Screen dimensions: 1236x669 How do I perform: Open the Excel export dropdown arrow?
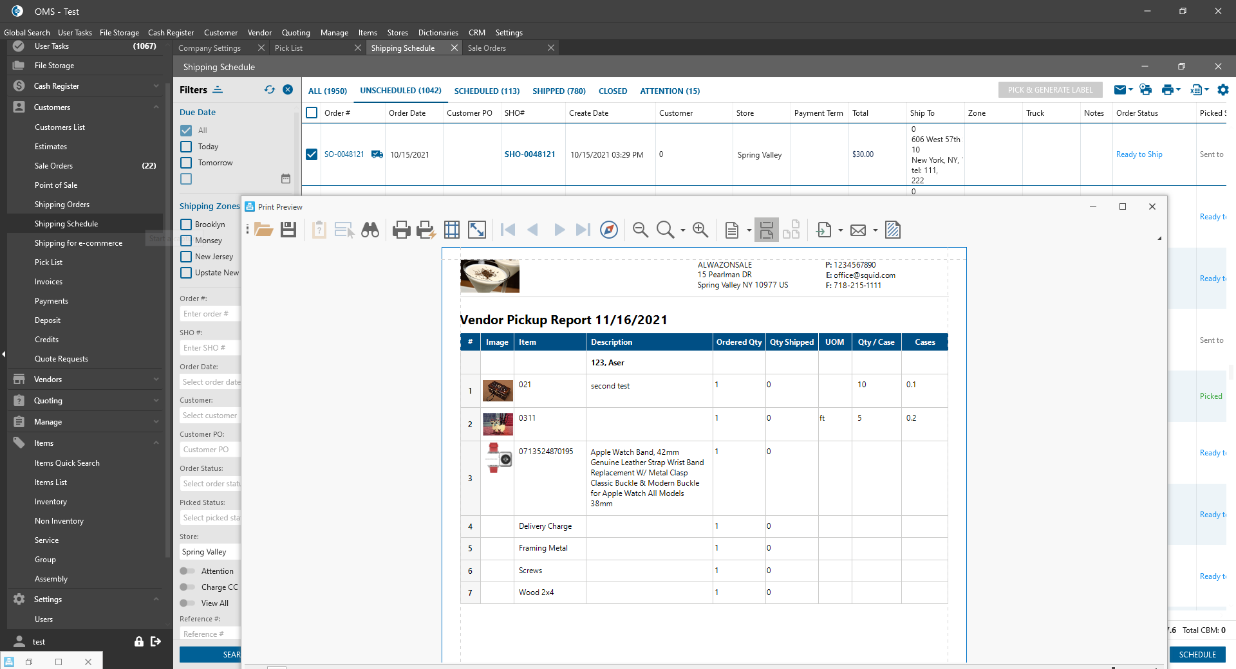point(1206,90)
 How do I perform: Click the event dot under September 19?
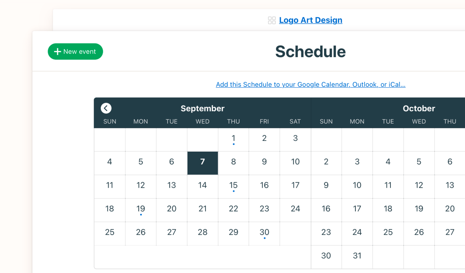pos(141,215)
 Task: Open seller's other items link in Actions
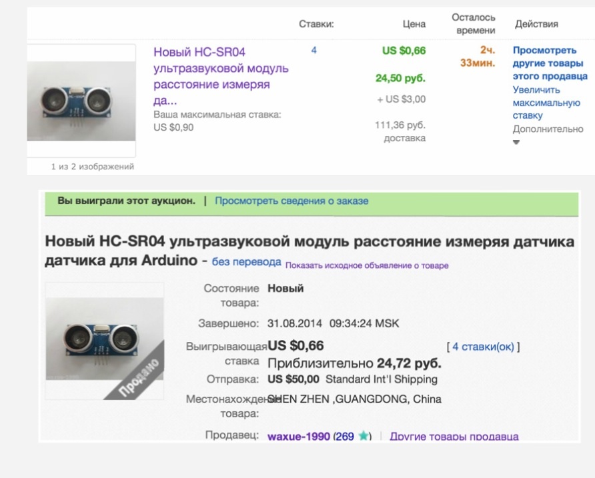550,63
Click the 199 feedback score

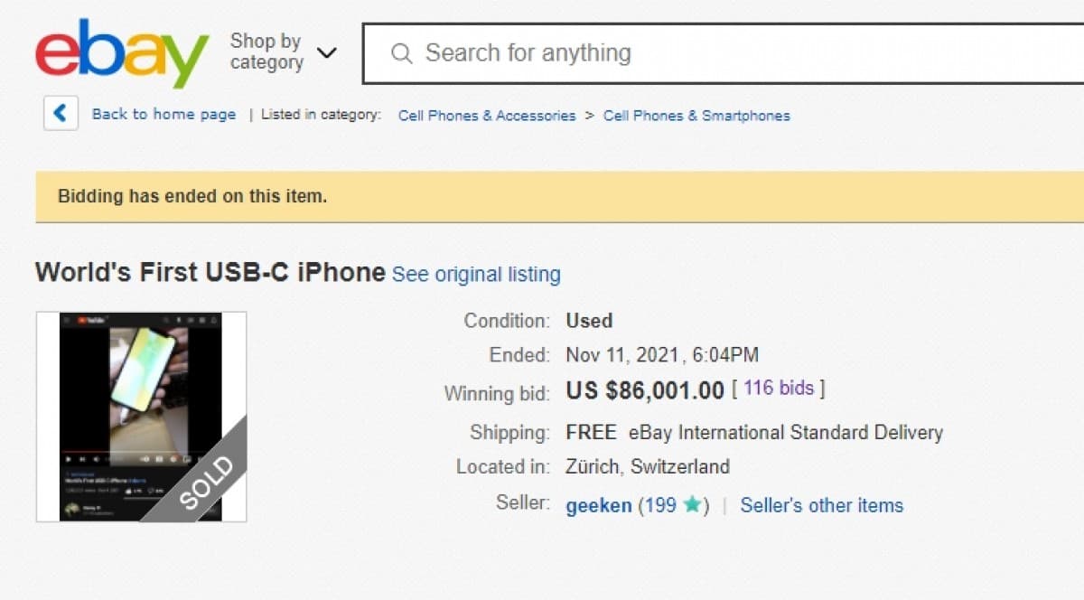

==========

Task details: Rewrite all the records above, substituting "Tap" for every "Click" and keeping everything else the same. Omit the pictures from your answer.

Written answer:
Screen dimensions: 1236x669 How do I perform: Open the Excel export dropdown arrow?
point(1206,90)
 How do I perform: Tap the event dot under September 19?
pos(141,215)
 Task: Open seller's other items link in Actions
550,63
Tap the 199 feedback score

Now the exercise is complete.